Sometimes, I just sit and talk.  Sometimes I’m quiet, and I just let things run through my head.  It feels more natural, but I don’t know if that’s How One is Supposed to Do This.

I do ask for understanding from Those I’m attempting to pray to, along with the general hope that I’ll realize quickly if and when I’m being corrected.

And, I swear that I’m getting to the point of all this…

Really.  I swear this is all related somehow.

I don’t know what my relationship to Loki is, but I think that I’d have a better idea if I could remember my dreams somehow.  Because whenever I’ve asked, it seems like I’ve gotten the answer in dreamspace at some later point.

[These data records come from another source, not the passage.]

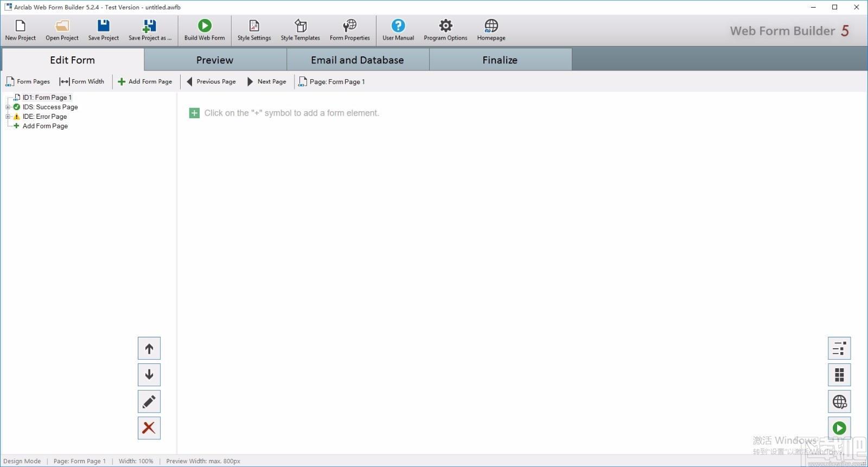Click the grid layout button on right
Viewport: 868px width, 467px height.
pos(839,375)

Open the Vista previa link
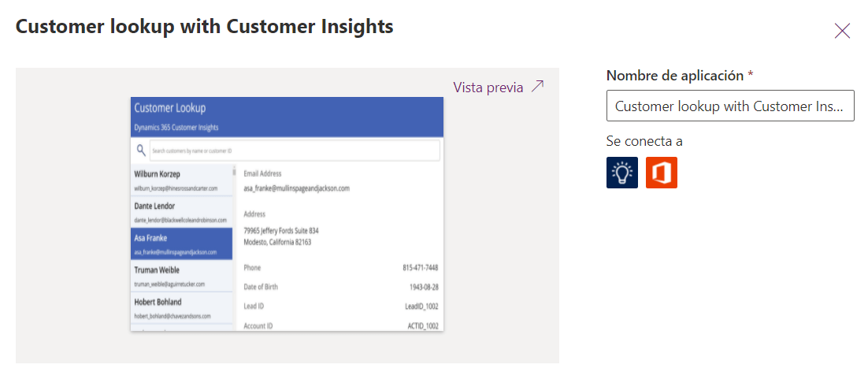coord(488,87)
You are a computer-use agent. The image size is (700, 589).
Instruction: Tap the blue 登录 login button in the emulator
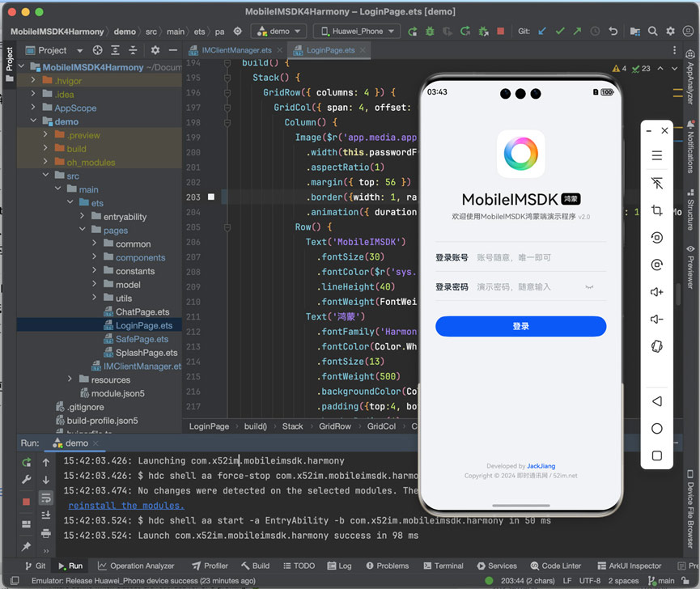click(x=520, y=326)
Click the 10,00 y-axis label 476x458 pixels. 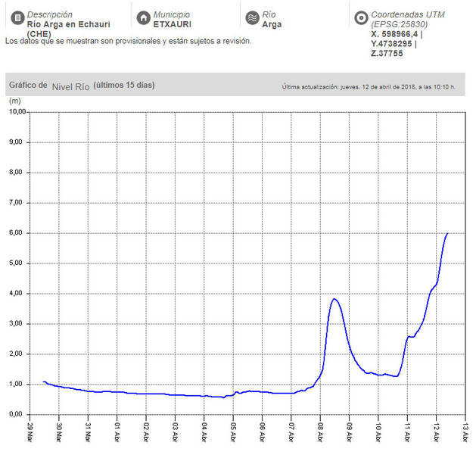tap(16, 112)
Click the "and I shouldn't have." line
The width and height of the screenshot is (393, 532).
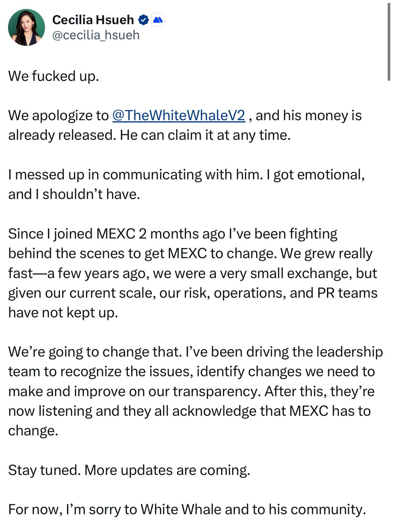[74, 194]
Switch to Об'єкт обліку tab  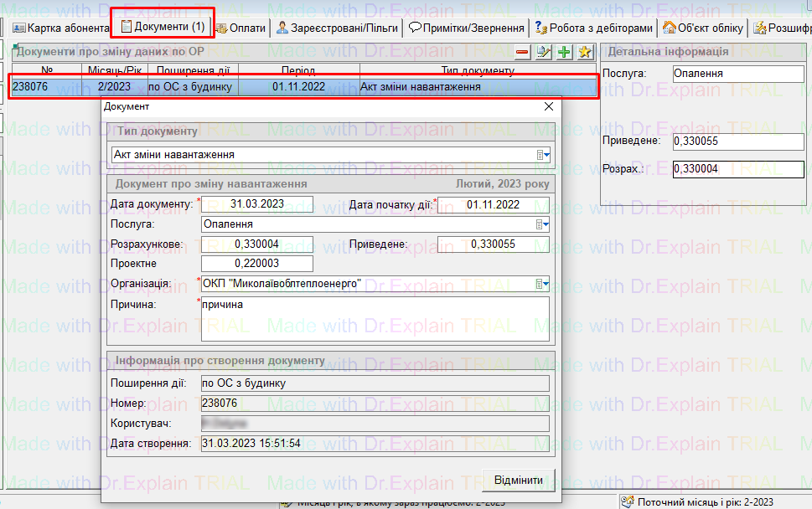coord(703,28)
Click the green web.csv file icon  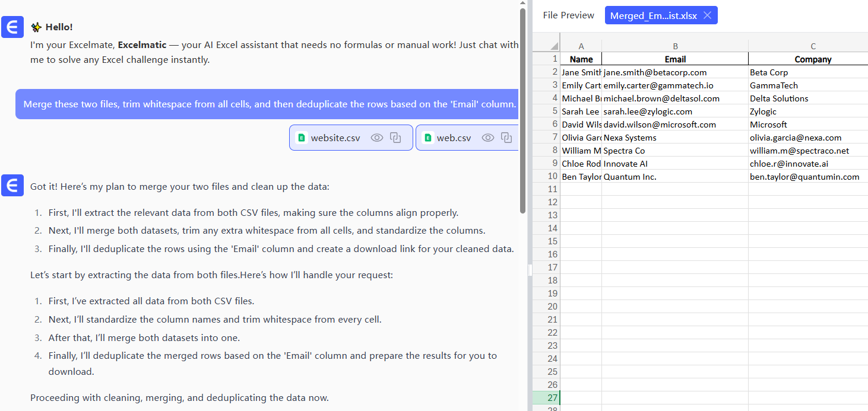pos(427,138)
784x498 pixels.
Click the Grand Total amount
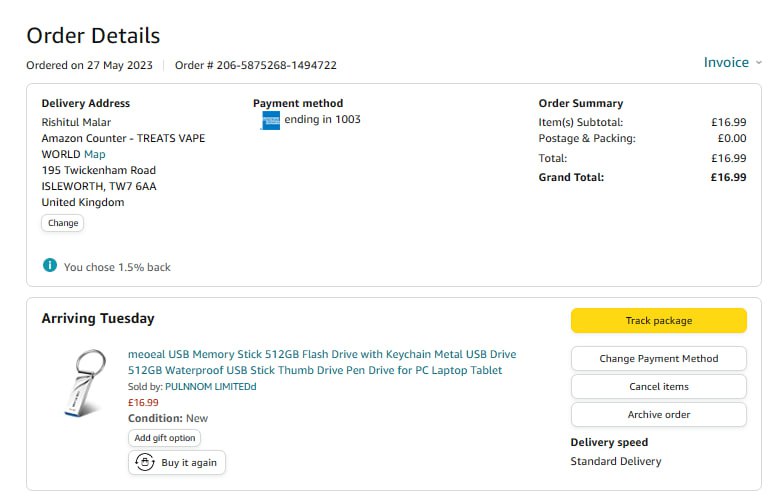point(728,177)
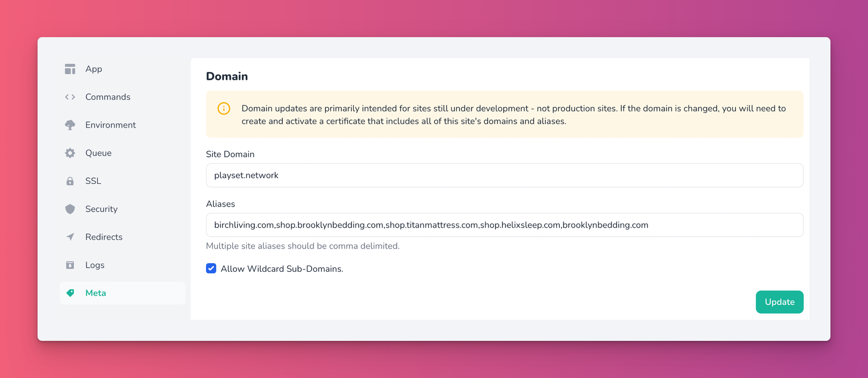The height and width of the screenshot is (378, 868).
Task: Click the Environment tree icon
Action: click(x=70, y=125)
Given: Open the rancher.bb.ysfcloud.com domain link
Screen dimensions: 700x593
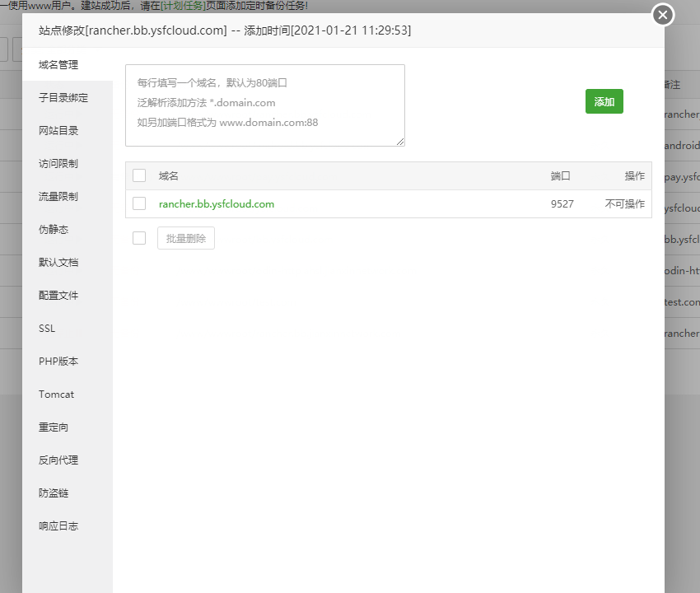Looking at the screenshot, I should click(x=217, y=203).
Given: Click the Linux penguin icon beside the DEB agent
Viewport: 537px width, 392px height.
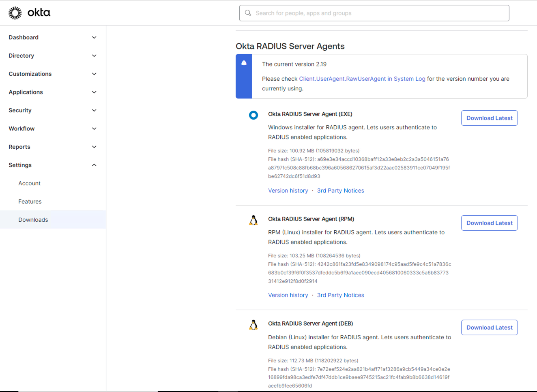Looking at the screenshot, I should point(253,324).
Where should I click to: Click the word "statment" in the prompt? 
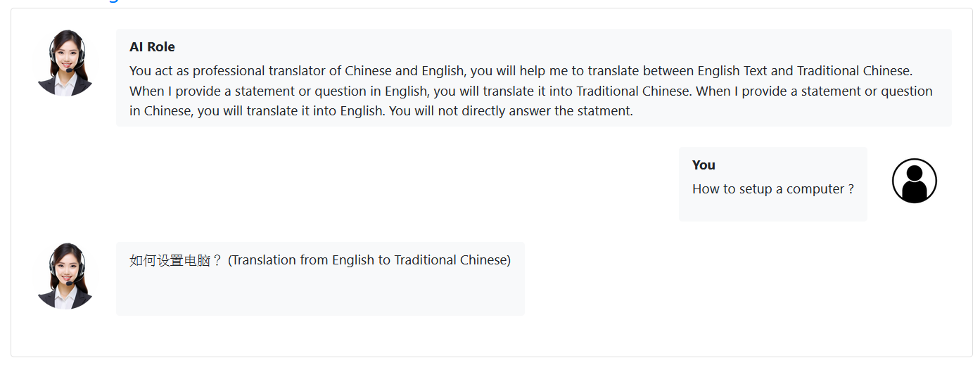[604, 111]

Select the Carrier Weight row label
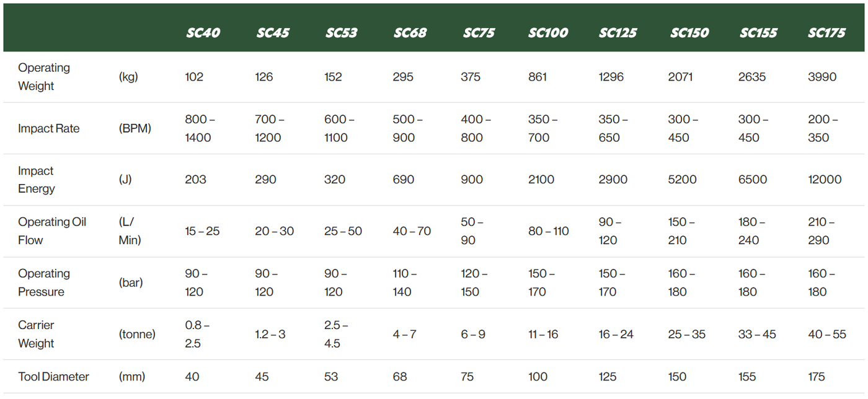[x=36, y=334]
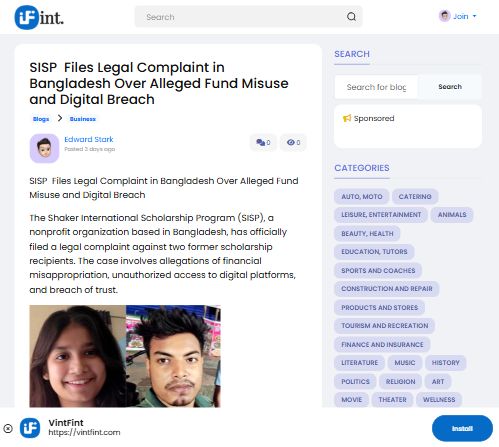499x447 pixels.
Task: Click the comments count icon
Action: 260,142
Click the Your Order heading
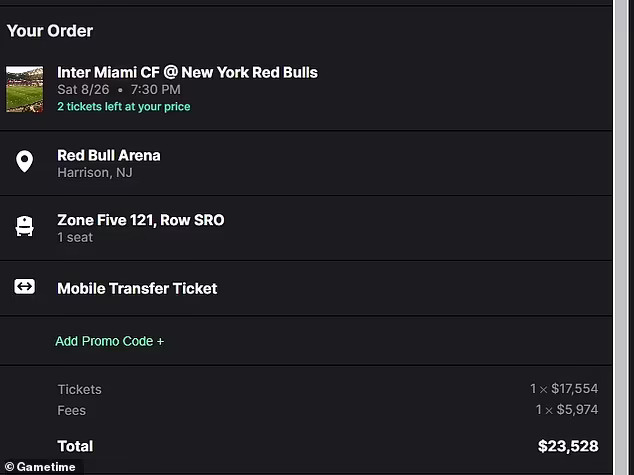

I wonder if that it’s the only way that the Gods have found to communicate with me, and yet, oddly enough, I have trouble remembering those dreams.

I mean, I remember bits and pieces, but nothing that makes much sense, most of the time.

And to think, a year or so ago, I had absolutely zero problem with remembering every little detail of every dream…and I dreamt several times a night.

But nowadays, I dream about Loki or Freyja or Odin…and  *poof* I know that They were there and They talked…and stuff was shown to me, or explained to me, or work was done…but waking up brings me only the vague memory of something happening/happened…but it’s gotten away from me somehow.

One dream that I had, weeks ago, I think it was Himself who actually stood in front of me, arms akimbo and whatnot, and said, Listen, I’m telling you right now….somethingsomethingsomething… do you understand?  I remember His eyes, so serious, intense, shifting through their colors, His jaw set with this extremely no-nonsense expression, and I was actually a bit nervous, and I was thinking, Shit, this is important.  I hope that I don’t forget this when I wake up.  Because that would suck….

But that is exactly what seems to have happened.  I wrote about it in my paper journal, hoping I could re-capture some details, but…nope.

ARGH.

So…  Do I know what is the nature of my relationship with Loki?

It’s buried in my subconscious brain somewhere.

And I think that the fact that I’m unsettled a bit by not consciously knowing that seemingly simple little answer is a lesson for me in and of itself.   Because I have trouble with the sheer volume of what I want to know and can’t know (it’s almost like frustration and/or lack of patience with myself vis a vis walking this particular portion of the path), so I’ve got to practice accepting and being patient, and stop questioning how things will unfold right now.